Salahmu, Sulung

Siapa suruh jadi anak sulung?

Semalam, Loni dan ibunya datang ke rumah. Si ibu menangis dan panik. Rupanya pelipis Loni terantuk sudut meja. Jadi, ada luka seperti lubang kecil di pelipis kanannya. Bapak pun langsung mengobati lukanya. Bapak bilang tidak perlu dijahit, tapi kalau mau dijahit juga terserah. Berhubung bapak tidak punya benang untuk jahit luka yang ada di wajah, jadinya bapak nggak bisa ngejahit. Akhirnya, Ibu  Loni pun membawa Loni ke rumah sakit terdekat. Well, di rumah sakit pun, lukanya juga nggak dijahit, karena memang nggak terlalu dalam.

Ya, namanya ibu, pasti panik kalau anaknya terluka. Meski hanya luka kecil, tapi kalau luka itu ada di kepala juga bikin panik. Jadi, apa hubungannya dengan si sulung?

Loni ini punya kakak bernama Fahan. Fahan ini juga salah satu anak yang les di rumah saya. Jadi, menurut cerita ibu mereka, Loni dan Fahan bermain-main, ya biasalah anak kecil. Loni dan Fahan kejar-kejaran di ruang tamu, dan Loni terjatuh hingga pelipisnya terantuk sudut meja di ruang  tamu. Si ibu pun langsung marah kepada Fahan. Menurut si ibu gara-gara Fahan yang mengajak adiknya main-main, jadilah si adik terluka.

“Aku lho mbak, nggak ngapa-ngapain. Adek jatuh sendiri. Tapi, pasti aku juga yang dimarahi,” curhat Fahan ketika les di rumah.
“Lha gimana ceritanya?”
“Ya, dia kan lari-lari. Aku ya ikut lari-lari. Habis itu dia tersandung dan jatuh sendiri,” katanya.
“Tapi, gitu ya aku yang dimarahi. Padahal aku nggak salah apa-apa,” katanya lagi.
“Ya iyalah, karena kamu kan mas-nya,” kata saya. Hehe, entah kenapa kata-kata itu keluar dari mulut saya.

gambar dari sini

Nasib menjadi si sulung. Kadang-kadang kalau si adek nangis, orang tua biasanya “minta pertanggung jawaban” ke si kakak. Eh, tapi nggak selalu gitu juga sih, contohnya saya. Saya juga anak sulung, hmm… tapi seumur-umur saya tidak pernah merasa ibu dan bapak pilih kasih.

“Dulu aku pernah dikaplok dan dilempar setrika juga, mbak,” si Fahan cerita lagi. Rupanya kalau sang ayah marah, Fahan sering juga dipukul bahkan sampai pernah dilempar setrika.
“Tapi kepalaku nggak apa-apa sih, malah gagang setrikanya yang patah,” lanjutnya.
“Huwooo, berarti kepalamu kuat, jangan-jangan kepalamu terbuat dari besi ya,” canda saya. Dia pun hanya tertawa-tawa.

Anak sulung biasanya “dituntut untuk lebih bertanggung jawab” oleh orang tua. Setidaknya orang tua ingin memastikan bahwa sang kakak bisa diandalkan untuk menjaga si adek. Cuma kadang ada juga orang tua yang masih suka pilih kasih dan menyalahkan sang kakak tanpa tanya dulu apa yang sebenarnya terjadi. Ya, pokoknya salahmu, sulung.

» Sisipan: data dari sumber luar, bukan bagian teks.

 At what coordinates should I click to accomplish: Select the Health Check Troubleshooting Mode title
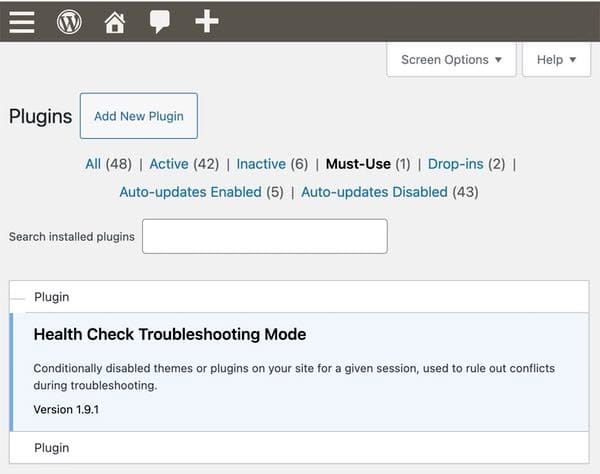(170, 334)
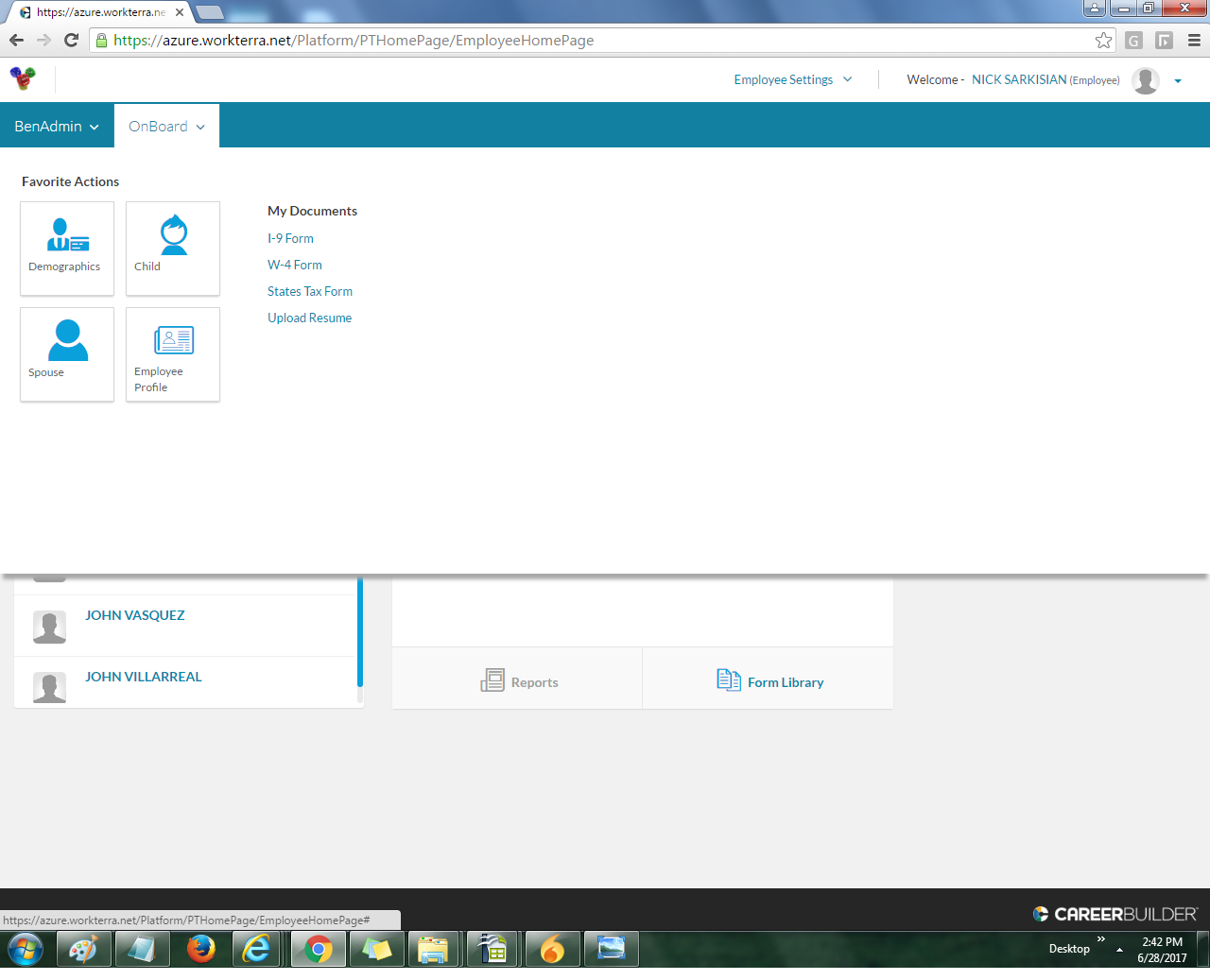
Task: Open the I-9 Form link
Action: point(290,238)
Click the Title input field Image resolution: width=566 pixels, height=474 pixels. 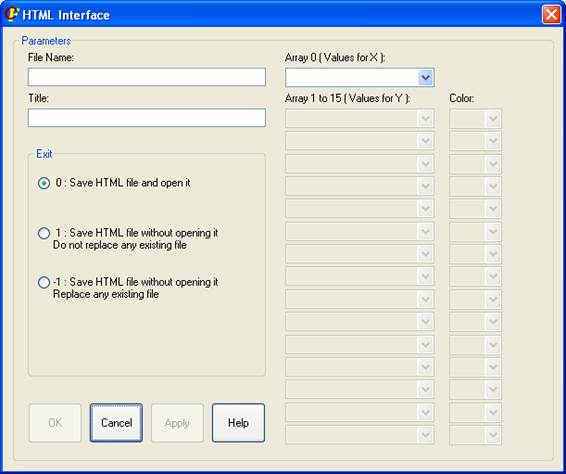(147, 118)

Saya sebagai anak sulung, hmm… sepertinya saya tidak pernah merasa orang tua saya pilih kasih. Atau mungkin karena saya selalu bisa menjaga adek dengan baik, jadi saya tidak pernah kena marah? Hehe, ini mah saya aja yang ge-er.

“Tadi kenapa kamu nangis?” tanya saya pada Fahan. Sewaktu bapak saya mengobati luka Loni adiknya, saya sempat melihat Fahan ikut menangis.
“Kasihan ngeliat adek,” jawabnya. Seorang sulung (yang baik) pasti  juga akan merasa terluka jika adeknya terluka.

Author: Endah Wijayanti

word carver | web content editor | life traveler | librocubicularist | blogger penulisonline.com

6 thoughts on “Salahmu, Sulung”

    1. ehsama.. hidup anak sulung..
      ehtapi daku ga pernah tuh berasa tanggungjawab sebagai anak sulung waktu kecil.. setelah gede iya.. kakatua dah..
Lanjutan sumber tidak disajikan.